• _WORK ITEM_:
Report all lines below with the word "next".

• _INPUT RECORDS_:
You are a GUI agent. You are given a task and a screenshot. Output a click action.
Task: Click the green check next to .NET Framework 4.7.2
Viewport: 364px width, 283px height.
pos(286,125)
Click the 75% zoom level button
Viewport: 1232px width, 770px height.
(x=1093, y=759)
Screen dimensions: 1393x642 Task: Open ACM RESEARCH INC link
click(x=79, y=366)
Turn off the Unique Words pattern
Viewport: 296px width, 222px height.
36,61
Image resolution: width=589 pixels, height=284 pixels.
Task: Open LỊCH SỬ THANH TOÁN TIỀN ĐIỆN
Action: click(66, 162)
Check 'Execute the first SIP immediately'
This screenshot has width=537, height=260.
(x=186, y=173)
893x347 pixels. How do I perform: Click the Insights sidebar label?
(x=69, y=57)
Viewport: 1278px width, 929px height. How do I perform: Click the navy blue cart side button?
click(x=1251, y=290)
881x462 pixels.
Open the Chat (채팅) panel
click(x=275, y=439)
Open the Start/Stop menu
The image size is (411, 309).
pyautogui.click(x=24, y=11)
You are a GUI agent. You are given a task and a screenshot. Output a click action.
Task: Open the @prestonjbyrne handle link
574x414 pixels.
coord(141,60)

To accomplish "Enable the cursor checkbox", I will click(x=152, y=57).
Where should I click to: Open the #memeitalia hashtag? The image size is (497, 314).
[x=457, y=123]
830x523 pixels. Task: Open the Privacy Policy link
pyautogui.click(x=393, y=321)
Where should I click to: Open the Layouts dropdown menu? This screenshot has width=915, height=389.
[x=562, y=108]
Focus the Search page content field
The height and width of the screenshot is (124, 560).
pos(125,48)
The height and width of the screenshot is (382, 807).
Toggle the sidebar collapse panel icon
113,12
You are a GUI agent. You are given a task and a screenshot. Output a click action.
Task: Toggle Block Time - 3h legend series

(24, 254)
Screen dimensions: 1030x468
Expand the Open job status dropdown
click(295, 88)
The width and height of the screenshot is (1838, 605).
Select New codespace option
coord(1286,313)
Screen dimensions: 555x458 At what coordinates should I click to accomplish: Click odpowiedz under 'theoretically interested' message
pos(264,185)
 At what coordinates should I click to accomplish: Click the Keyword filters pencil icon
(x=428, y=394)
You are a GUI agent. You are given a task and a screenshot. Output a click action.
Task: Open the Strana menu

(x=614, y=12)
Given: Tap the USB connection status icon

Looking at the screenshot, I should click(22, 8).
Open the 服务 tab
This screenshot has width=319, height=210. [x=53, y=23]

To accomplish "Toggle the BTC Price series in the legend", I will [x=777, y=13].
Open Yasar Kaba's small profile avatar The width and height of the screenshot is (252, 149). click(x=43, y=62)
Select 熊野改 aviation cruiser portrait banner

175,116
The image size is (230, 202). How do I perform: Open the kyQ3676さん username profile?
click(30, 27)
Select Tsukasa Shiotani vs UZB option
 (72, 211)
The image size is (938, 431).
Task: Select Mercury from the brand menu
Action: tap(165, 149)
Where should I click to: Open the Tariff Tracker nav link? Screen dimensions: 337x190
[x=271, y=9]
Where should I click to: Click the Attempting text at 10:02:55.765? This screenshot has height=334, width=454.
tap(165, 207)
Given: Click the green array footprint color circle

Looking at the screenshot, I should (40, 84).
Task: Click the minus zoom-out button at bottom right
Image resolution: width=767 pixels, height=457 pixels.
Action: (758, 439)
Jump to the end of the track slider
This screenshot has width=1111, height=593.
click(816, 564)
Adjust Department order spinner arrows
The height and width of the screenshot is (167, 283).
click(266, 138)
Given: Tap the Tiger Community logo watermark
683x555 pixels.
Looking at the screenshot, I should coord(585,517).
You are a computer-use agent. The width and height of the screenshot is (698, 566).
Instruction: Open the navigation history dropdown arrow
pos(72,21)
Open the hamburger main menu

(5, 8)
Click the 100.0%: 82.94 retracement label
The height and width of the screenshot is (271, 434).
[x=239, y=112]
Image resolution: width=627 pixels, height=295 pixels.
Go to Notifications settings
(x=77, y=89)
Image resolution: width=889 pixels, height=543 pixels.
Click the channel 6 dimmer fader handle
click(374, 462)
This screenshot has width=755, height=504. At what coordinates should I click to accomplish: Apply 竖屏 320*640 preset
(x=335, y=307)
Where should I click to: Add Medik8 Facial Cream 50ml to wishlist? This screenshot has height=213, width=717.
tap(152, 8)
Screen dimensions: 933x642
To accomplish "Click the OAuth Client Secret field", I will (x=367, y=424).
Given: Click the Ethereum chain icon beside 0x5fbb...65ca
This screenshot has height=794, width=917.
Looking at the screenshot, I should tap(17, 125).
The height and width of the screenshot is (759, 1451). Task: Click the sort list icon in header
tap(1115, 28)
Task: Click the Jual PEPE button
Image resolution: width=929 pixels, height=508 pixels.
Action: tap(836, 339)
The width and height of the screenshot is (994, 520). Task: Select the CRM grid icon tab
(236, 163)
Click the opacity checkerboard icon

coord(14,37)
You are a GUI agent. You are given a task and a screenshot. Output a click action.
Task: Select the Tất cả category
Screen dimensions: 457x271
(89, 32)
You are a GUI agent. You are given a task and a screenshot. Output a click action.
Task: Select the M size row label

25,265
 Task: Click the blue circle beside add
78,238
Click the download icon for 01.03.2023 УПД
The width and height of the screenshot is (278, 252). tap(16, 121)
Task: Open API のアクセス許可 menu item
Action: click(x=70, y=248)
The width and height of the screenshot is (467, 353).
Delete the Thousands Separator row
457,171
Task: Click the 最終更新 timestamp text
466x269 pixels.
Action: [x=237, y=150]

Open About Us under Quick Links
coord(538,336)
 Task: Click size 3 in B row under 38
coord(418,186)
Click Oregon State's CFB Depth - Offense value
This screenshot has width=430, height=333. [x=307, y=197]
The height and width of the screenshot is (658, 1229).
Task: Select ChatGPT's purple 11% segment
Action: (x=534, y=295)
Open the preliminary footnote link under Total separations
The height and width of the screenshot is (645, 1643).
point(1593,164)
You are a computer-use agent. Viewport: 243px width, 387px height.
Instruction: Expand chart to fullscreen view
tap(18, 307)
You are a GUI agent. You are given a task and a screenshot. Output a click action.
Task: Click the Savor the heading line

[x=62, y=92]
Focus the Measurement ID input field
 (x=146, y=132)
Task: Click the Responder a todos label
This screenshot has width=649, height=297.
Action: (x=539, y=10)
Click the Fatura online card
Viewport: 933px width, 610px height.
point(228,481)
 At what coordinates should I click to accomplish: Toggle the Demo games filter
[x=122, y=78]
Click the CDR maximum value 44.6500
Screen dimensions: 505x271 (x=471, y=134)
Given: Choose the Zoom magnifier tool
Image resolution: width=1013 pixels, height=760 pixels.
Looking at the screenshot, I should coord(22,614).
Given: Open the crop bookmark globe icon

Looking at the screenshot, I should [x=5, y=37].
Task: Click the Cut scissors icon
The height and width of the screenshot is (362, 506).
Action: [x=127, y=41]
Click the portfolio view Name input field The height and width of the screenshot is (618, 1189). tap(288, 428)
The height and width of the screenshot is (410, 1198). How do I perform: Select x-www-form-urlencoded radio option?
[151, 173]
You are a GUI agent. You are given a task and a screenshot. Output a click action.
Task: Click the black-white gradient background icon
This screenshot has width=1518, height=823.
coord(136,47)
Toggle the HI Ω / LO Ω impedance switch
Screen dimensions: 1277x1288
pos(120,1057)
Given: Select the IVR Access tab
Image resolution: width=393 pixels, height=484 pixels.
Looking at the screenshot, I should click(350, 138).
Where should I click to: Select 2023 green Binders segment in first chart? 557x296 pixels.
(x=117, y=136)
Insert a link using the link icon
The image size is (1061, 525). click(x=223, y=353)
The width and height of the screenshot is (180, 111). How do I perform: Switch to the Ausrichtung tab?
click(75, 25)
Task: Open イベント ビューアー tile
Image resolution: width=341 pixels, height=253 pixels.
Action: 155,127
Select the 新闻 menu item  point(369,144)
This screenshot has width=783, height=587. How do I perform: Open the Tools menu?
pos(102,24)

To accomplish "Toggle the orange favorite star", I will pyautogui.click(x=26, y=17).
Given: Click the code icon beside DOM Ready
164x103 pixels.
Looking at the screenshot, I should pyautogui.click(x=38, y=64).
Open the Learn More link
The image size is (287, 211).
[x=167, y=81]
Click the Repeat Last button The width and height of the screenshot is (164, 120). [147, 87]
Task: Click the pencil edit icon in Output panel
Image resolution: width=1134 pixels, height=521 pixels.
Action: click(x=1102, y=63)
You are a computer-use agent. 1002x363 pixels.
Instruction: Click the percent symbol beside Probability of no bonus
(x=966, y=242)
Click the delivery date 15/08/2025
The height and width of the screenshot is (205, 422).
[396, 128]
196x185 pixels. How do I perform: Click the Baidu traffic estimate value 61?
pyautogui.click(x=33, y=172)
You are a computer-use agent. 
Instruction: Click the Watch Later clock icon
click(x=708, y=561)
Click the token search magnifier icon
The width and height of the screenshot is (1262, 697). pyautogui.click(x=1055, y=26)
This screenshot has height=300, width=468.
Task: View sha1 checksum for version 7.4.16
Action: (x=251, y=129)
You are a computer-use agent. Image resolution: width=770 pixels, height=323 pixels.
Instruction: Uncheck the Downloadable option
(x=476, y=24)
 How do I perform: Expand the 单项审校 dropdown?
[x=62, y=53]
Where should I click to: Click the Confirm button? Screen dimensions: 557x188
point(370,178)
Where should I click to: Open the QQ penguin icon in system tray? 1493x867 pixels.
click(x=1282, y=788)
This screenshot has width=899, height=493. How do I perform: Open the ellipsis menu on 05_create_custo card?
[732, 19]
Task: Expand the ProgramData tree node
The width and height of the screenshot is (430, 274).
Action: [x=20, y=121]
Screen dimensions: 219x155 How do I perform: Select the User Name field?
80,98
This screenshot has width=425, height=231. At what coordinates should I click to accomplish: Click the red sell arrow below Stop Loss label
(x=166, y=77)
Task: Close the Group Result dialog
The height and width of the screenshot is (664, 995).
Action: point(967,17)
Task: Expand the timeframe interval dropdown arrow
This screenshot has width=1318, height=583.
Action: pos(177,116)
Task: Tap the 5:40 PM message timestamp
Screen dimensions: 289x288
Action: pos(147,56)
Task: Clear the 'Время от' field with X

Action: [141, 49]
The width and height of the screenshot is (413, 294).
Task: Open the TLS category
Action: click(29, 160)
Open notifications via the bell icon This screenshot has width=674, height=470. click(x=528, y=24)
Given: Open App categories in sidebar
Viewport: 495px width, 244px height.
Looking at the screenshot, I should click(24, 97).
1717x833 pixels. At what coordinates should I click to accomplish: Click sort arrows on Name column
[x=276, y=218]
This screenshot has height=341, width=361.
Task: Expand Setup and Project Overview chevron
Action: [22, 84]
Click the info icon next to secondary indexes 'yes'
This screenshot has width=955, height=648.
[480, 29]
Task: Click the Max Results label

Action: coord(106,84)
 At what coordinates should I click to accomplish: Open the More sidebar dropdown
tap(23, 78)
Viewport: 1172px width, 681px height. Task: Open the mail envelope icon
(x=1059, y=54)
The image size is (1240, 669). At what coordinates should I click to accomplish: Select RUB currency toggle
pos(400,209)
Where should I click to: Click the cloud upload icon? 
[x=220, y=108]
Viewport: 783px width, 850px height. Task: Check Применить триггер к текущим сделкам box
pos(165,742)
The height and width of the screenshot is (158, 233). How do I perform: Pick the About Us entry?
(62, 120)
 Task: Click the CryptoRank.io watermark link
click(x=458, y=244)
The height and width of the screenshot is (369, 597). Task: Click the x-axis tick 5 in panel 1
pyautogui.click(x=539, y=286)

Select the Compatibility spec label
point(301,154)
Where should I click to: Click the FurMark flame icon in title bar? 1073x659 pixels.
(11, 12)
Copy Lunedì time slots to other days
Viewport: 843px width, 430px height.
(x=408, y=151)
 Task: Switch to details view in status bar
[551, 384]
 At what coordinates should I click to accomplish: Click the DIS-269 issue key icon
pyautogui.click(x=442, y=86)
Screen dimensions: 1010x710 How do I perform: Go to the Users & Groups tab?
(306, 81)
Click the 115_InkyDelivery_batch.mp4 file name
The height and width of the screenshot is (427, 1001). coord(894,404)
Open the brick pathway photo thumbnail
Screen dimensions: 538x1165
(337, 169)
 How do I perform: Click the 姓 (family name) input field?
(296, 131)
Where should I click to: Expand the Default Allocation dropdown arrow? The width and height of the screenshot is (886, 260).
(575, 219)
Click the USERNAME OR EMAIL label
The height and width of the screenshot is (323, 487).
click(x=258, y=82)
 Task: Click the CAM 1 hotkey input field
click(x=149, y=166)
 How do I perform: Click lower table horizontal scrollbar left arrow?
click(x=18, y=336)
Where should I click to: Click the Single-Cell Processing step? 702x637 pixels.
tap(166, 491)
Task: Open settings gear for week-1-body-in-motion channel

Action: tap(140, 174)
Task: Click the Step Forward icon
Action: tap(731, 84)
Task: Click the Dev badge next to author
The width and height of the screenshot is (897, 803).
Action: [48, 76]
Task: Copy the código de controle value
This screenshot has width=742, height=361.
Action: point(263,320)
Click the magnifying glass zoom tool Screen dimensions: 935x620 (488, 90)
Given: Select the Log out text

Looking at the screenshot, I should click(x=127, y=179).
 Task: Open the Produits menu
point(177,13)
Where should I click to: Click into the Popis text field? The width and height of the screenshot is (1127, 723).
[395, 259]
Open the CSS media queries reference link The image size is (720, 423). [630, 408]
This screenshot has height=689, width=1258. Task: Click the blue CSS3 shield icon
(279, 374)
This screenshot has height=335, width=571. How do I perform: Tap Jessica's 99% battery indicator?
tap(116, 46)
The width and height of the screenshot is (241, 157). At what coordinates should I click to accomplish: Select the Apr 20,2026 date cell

• _TASK RESULT_:
Task: Click the green check next to .NET Framework 4.7.2
Click the info icon next to secondary indexes 'yes'
Task: Click the Dev badge next to author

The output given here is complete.